The publication of GCSE results today seems to me to be a moment for reflecting upon what these examinations mean to home educating families. One often sees things written by parents who are educating their own children that minimise the importance of GCSEs and suggest that they are hardly worth having, so devalued have they become by so-called 'grade inflation'. This strikes me as a neat excuse for indolence; why should we bother with them, they aren't really worth anything anyway? The truth is that GCSEs are becoming ever more important. Indeed, without them young people face almost insurmountable problems in their future lives.
Let us begin by looking at an article from today's Daily Telegraph:
This article suggests that many universities now use GCSEs to weed out those candidates whom they feel are not really worth bothering with. In other words, they first select those with a string of As and A*s and then chuck out the rest. This process is done regardless of the A levels, OU credits or International Baccalaureate scores. In short: no GCSEs, no consideration. With the squeeze on places at university, this is likely to be even more the case this year and for the foreseeable future. Any young person who wishes to take his pick of universities had better have a clutch of As and A*s at GCSE. Otherwise, he will be restricted to the less prestigious universities or indeed none at all the way things are this year. So for higher education GCSEs are, as I have been saying for years, absolutely vital.
Of course, not everybody wishes to go into higher education. Some young people wish to get jobs at sixteen or eighteen. Here again, the lack of GCSEs is likely to prove a grave disadvantage to them. In its Survey of Employers, published by the Learning and Skills Council in 2006, many employers revealed that they would not even consider giving an interview to a teenager without any GCSEs at all. In fact GCSEs were of huge importance to the potential employers in deciding who they would take. In employment too, as well as in higher education, the lack of GCSEs is a serious handicap for any young person. With rising unemployment, this too will tend to make the GCSEs which an applicant has of crucial importance.
There were two reasons why it seemed to me a wise move to ensure that my daughter had a string of A* GCSEs. Firstly, the information contained in the specifications for these examinations is very useful in itself. Rather than devise a curriculum of my own, the biology, chemistry and physics International GCSE specifications already had in outline the scientific knowledge which a reasonably well educated person should have at her disposal. From that point of view they were valuable for their own sake. They are also useful for making sure that a young person has as many choices as possible in life. My daughter hopes to apply to a Russell Group university. For this, at least six A* GCSEs are indispensable. If, on the other hand, she wished to start work at once, then eight A* GCSEs in academic subjects would impress any potential employer. It is a win-win situation, no matter what she chooses to do. All that we have done is ensure that she has as many options as possible for her future life.

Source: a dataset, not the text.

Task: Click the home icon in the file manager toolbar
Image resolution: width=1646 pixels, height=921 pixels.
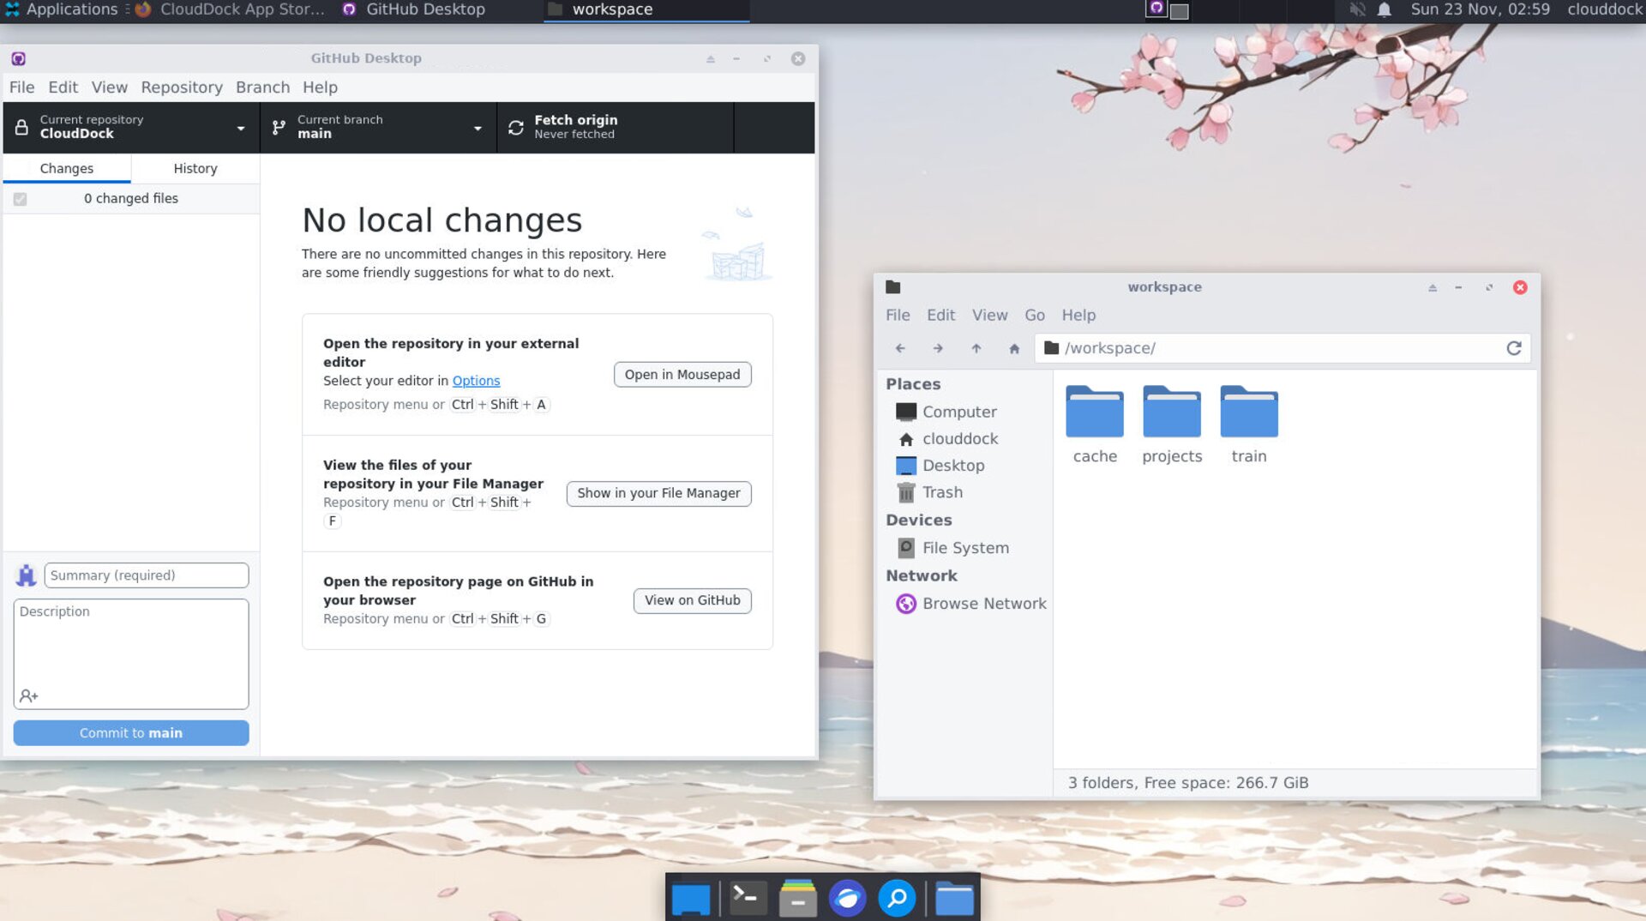Action: tap(1014, 348)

Failing to take all those GCSEs would have curtailed her choices. To give one example. She hopes to apply, as I said, to universities in the Russell Group. The fact that she has been to two summer schools this year, one at Oxford and one at Cambridge universities, will be a great help in this; just what looks good on the personal statement. However, to get on those summer schools in the first place, it was necessary to have a string of A*s. Without them, no summer school.
In his judgement in the case of R v Secretary of State for education, ex Parte Talmud Torah Machzikei Hadass School Trust in 1985, Mr Justice Woolf defined a suitable education as one which:
Primarily equips a child for life within the community of which he is a
member, rather than the way of life in the country as a whole, as long as
it does not foreclose the child's options in later years to adopt some
other form of life if he wishes to do so.
It seems to me that by failing to arrange for their children to sit and take GCSEs, many home educating parents are indeed taking an action which will 'foreclose the child's options in later years to adopt some other form of life if he wishes to do so'. Children are not really able to foresee the consequences of not studying for GCSEs and it is not fair to thrust the responsibility for such a serious decision with so far-reaching implications upon them. Few children probably read the Daily Telegraph and will not be aware that in several years time when they might wish to apply to university, that their lack of GCSEs might disqualify them before they have even sent in their UCAS form. As parents though, we know and we have the responsibility to see that their future prospects for either higher education or employment are not wantonly blighted in this way. That is what home education is for parents; a serious of duties and responsibilities to do the best for our children. Those who would shirk these duties by hiding behind some mythical 'right to home educate' and who seek to pass the buck to their children for serious decisions affecting their future life, should think very carefully about the consequences for those children.